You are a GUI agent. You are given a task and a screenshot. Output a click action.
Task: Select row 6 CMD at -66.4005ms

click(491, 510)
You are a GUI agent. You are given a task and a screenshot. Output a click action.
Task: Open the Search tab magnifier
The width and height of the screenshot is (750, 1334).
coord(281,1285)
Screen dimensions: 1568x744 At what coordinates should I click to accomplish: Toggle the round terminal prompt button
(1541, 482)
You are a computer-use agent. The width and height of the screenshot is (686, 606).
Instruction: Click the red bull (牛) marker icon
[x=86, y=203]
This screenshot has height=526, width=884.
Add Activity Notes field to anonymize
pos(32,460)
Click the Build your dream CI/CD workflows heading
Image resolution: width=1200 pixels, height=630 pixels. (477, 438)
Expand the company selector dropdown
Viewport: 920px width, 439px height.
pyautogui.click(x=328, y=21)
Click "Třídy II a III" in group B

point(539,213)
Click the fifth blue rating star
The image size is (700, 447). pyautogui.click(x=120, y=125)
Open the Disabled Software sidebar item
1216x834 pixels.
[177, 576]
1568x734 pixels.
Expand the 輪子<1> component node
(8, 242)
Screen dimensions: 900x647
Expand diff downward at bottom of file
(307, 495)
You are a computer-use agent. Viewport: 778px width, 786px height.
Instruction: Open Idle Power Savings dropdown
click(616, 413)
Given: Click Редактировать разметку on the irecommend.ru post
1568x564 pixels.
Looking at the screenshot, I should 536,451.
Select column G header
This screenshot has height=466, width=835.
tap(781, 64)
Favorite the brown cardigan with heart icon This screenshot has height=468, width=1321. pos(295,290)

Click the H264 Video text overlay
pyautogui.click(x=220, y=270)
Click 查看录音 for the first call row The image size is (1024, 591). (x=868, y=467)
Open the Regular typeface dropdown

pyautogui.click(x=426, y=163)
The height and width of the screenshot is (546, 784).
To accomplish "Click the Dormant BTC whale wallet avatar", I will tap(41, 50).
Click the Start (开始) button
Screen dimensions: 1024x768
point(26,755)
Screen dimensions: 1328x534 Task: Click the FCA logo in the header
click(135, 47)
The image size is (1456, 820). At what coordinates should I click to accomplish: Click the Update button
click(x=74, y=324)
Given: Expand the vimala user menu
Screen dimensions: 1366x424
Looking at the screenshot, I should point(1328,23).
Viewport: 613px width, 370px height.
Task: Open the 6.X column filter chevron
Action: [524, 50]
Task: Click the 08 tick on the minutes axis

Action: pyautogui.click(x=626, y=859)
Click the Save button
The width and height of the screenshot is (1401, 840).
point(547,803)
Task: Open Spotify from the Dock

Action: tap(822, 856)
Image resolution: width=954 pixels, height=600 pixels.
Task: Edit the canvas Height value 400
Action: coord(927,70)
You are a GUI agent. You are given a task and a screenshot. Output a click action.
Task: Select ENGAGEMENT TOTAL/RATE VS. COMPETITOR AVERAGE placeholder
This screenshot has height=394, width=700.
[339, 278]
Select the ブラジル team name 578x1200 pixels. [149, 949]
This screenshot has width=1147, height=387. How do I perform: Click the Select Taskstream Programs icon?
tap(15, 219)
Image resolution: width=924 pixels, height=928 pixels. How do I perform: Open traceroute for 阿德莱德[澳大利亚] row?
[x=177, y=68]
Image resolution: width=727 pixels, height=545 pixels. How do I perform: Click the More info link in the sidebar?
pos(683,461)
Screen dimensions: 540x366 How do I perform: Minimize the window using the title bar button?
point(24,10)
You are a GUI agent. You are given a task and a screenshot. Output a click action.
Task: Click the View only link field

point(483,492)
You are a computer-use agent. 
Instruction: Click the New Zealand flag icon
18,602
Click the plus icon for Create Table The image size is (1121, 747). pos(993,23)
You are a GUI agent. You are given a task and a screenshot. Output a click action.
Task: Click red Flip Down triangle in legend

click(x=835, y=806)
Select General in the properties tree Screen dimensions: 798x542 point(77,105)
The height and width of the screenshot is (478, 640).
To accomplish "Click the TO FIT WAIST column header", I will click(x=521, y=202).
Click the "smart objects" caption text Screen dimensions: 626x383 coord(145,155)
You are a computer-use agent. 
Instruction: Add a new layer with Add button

- - - - -

**GIVEN TASK:** Render everything from the line containing "Task: Click the 08 tick on the minutes axis" down to the line containing "point(547,803)" as a two-column CSV with the header instruction,action. Give one row per item, with its text and its answer each in a single quoted field and line breaks replaced by spaces.

**ANSWER TO THE EXERCISE:**
instruction,action
"Task: Click the 08 tick on the minutes axis","Action: pyautogui.click(x=626, y=859)"
"Click the Save button The width and height of the screenshot is (1401, 840).","point(547,803)"